# Определить, какой баян на фото



## barbarossa (23 Дек 2016)

Здравствуйте, уважаемые эксперты!

Подскажите, пожалуйста, на фото - та самая тульская "Терка" ?
Если да, то за какую сумму имеет смысл ее покупать?

Спасибо!


----------



## Kuzalogly (23 Дек 2016)

Покупать по фото?
Надо поиграть. Потом разобрать, поглядеть с мастером, какие были ТО и ремонты.  Потом собрать. Опять поиграть.
А так-то тёрки от нуля до 10 000 р.


----------



## barbarossa (23 Дек 2016)

А на фото терка, верно?


----------



## Kuzalogly (23 Дек 2016)

Тёрка- это вообще-то жаргонизм. Тульские производители не делали баянов с таким названием. Но народ, увидев облицовку в форме тёрки для овощей, именно так стал именовать подобные баяны. Были версии, шаг влево-шаг вправо, но  не сильно отличались друг от друга. 
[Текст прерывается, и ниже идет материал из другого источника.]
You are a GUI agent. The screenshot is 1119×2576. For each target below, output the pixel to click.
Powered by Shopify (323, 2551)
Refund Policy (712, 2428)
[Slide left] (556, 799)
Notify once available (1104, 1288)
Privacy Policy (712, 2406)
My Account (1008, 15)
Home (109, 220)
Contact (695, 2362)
Если Вам важно обозвать ВАЗ-2106 "Шахой", а ТОЗ-66 "Тулкой", то да. Ваш баян во дворах шпана называла "Тёркой".


----------



## barbarossa (23 Дек 2016)

Спасибо! Дело не в названии, я знаю, что это народное прозвище полюбившейся линейки тульских баянов.

Вопрос в том, представитель ли этой линейки на фото. )

PS Уточню, что я не продаю, а рассматриваю покупку данного баяна.

Спасибо.


----------



## zet10 (24 Дек 2016)

Действительно это представитель Тульской линейки"!если баян хороший покупайте, Тогда  цена три-пять цилковых не более!


----------



## barbarossa (24 Дек 2016)

zet10 писал:


> Действительно это представитель Тульской линейки"!если баян хороший покупайте, Тогда  цена три-пять цилковых не более!


Благодарю!


----------



## barbarossa (24 Дек 2016)

Инструмент оказался в плохом состоянии. Но больно звук и механика пондравились))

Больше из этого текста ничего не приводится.